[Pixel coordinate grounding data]
########

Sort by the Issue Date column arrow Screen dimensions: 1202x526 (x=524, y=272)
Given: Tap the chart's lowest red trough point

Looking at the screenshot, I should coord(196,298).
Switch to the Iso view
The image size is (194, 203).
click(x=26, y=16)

########

Work instruction
Set every record down again exactly as written.

Final answer
Sort by the Issue Date column arrow Screen dimensions: 1202x526 (x=524, y=272)
Given: Tap the chart's lowest red trough point

Looking at the screenshot, I should coord(196,298).
Switch to the Iso view
The image size is (194, 203).
click(x=26, y=16)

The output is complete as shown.